Tuesday, May 13, 2008

Does Olmert Make You Gag?

The timing couldn't have been worse. Bigwigs are jetting in for Israel's 60th birthday bash, yet Prime Minister Ehud Olmert's dodgy propensity for bribes and favors takes the proud sheen off of the festivities. It's not the first time the top combover has sullied the Promised Land with his distasteful sleaze factor, and he may well wriggle free of any penalties. Definitely, he makes Israeli journalists gag. Or tried to with a domestic gag order. The veteran journalist Alan Abbey explains:

Gag Orders, Global Media and the Internet

When an Israeli court said Israeli media couldn't cover an investigation of Ehud Olmert, the NY Post broke the ice.
In Israel, police are investigating Prime Minister Ehud Olmert for allegedly accepting bribes or illegal campaign contributions in the late 1990s from an American businessman. The police requested -- and an Israeli court granted -- a gag order on media coverage of this investigation. But that gag order is the latest victim of the Internet and global media.
Ostensibly, this gag order was intended to enable Israeli police to continue their investigation unimpeded. The Israeli media are notorious for reporting every scrap of information, rumor and innuendo. In this case, the gag order did not stop leaks and speculation about the case, including what may or may not have been learned, the potential political impact -- even though details were missing and few hard facts were available.

The Israeli court gag order left the media here winking, nodding, and nudging their audiences by saying, "We know what is going on, but you don't." But even that didn't last. On May 6 the New York Post broke the story of the name of the alleged "bag man" for Olmert cash payments. They followed it up on May 7 with a few new details. Also on May 7 the New York Times weighed in with a better story.

By May 8, the pressure on the Israeli cops and courts from domestic media was too much, and the gag order was partially lifted. What kind of pressure? Well, the Israeli was media saying things like, "We can't tell you what's going on, but go to the New York Post."

The gag order was officially lifted May 8 at 11 p.m. Israeli time. Minutes later the media went public with stories that had been sitting in the can for two days, and Olmert made a statement on TV addressing the matter and declaring his innocence.

Since then, the mystery donor Morris Talansky has claimed the money he gave to Olmert wasn't a bribe and pooh-poohed reports that he was scared Olmert might harm him.

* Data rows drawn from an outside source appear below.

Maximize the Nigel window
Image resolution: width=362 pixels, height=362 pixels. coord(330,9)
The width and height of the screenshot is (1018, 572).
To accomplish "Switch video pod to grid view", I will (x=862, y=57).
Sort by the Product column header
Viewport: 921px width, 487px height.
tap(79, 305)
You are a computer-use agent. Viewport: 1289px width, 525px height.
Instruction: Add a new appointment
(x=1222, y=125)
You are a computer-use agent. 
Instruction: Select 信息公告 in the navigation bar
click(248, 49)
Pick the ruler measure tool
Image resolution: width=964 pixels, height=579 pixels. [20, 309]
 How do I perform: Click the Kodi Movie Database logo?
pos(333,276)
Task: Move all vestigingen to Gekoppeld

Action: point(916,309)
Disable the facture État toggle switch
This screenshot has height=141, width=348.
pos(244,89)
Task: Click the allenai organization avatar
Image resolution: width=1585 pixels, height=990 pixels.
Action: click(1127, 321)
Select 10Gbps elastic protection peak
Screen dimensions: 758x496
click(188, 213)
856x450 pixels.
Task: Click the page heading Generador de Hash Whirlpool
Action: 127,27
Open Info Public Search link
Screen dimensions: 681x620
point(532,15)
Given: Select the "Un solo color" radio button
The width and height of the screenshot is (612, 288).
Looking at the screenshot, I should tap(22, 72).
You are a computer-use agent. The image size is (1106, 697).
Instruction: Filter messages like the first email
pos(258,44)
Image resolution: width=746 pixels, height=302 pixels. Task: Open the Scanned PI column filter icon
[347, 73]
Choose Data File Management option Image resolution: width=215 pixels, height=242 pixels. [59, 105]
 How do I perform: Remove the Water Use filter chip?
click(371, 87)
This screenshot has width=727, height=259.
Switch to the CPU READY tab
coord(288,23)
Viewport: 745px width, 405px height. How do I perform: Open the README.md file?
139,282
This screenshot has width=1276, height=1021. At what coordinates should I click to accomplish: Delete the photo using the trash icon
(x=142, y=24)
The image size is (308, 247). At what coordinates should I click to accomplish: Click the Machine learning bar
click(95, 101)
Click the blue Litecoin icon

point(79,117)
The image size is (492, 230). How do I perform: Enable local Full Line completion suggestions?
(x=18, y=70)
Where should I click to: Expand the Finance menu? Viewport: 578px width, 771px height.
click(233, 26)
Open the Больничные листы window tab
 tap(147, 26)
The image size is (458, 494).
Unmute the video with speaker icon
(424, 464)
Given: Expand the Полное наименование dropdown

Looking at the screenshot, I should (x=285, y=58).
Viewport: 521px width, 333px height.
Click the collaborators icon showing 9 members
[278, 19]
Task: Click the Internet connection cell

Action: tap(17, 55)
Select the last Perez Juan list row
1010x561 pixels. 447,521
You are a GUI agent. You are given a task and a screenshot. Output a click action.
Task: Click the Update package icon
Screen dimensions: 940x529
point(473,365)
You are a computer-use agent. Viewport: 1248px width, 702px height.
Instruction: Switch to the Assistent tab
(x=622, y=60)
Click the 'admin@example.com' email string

In an interview in English with Israel's Channel 10 news, Talansky referred to Olmert as the o"prince of the Likud" and ridiculed speculations that he was part of a right-wing conspiracy to sabotage Olmert and his peace talks with the Palestinians.
Quite a sideshow for Rupert Murdoch, Jon Voight, George W. Bush and the bunch who are here to celebrate six decades of the Jewish democracy. Israelity bites.